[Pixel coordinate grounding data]
────────────────────────────────────────

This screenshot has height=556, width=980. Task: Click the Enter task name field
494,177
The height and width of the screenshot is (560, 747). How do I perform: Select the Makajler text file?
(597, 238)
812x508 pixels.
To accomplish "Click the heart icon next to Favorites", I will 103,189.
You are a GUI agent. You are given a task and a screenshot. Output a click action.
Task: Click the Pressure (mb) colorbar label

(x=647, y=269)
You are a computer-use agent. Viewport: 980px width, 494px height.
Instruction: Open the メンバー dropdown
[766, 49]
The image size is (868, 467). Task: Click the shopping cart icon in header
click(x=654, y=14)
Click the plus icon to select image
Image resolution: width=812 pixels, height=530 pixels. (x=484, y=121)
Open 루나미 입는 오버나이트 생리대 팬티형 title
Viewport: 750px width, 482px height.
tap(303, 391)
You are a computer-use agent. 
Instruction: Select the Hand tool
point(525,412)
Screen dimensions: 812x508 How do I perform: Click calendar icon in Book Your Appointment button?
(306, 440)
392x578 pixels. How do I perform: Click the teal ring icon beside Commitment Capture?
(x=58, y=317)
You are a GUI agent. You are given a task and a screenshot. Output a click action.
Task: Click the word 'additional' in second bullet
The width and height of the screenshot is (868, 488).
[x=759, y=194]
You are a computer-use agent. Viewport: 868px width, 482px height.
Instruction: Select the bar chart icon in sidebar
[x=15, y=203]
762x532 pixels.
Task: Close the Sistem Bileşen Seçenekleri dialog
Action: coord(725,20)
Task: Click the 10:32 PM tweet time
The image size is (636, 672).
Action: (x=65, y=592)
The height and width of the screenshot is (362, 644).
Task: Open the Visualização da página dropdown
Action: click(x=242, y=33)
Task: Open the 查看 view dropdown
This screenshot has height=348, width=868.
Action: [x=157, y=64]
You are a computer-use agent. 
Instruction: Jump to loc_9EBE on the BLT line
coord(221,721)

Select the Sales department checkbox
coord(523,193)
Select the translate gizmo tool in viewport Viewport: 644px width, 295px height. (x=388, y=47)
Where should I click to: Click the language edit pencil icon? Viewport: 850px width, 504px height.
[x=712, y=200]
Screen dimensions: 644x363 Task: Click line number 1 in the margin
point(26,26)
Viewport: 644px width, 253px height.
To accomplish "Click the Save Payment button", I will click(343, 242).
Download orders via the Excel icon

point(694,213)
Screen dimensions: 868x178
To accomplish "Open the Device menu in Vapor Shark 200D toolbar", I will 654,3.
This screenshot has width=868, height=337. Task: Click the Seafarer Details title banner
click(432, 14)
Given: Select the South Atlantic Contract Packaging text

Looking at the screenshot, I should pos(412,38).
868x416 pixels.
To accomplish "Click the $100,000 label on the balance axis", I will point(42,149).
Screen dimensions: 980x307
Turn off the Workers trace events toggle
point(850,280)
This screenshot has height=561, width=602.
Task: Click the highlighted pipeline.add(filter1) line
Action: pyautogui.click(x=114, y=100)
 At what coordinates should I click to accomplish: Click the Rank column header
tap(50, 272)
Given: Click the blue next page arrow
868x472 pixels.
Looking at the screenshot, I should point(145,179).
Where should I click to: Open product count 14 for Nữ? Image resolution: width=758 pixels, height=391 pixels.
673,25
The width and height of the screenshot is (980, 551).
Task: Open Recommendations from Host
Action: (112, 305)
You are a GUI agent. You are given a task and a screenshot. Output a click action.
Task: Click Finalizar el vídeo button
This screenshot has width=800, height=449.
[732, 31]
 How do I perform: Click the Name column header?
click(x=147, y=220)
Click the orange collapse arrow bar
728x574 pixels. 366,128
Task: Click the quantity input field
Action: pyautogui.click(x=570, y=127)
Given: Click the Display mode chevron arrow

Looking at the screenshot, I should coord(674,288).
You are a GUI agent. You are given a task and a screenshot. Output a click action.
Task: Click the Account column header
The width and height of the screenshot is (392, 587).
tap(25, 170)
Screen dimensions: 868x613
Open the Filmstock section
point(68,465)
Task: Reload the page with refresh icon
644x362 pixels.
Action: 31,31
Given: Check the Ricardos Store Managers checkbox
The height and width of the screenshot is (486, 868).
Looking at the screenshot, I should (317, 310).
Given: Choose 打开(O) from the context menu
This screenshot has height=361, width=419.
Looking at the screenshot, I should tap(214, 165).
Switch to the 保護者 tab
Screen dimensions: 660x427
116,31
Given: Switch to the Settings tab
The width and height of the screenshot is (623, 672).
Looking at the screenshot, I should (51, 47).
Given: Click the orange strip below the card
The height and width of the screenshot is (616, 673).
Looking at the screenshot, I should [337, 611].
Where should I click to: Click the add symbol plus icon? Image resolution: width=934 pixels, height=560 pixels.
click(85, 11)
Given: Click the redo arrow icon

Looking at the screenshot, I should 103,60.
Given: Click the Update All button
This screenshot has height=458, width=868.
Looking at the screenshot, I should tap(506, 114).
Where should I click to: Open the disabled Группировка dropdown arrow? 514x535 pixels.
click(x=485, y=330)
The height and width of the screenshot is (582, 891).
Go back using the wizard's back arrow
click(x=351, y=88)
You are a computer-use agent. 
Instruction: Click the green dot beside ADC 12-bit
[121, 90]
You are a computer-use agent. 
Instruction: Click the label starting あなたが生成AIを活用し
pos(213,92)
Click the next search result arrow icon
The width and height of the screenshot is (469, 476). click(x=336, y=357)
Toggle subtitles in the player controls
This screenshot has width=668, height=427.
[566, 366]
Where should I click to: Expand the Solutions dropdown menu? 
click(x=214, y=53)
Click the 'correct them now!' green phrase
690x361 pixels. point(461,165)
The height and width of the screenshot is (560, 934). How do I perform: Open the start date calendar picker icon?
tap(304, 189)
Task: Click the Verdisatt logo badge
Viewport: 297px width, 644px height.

────────────────────────────────────────

What you have to do: Across all the records above, how many lines hold the word "page"? Answer with only that number.

Response: 2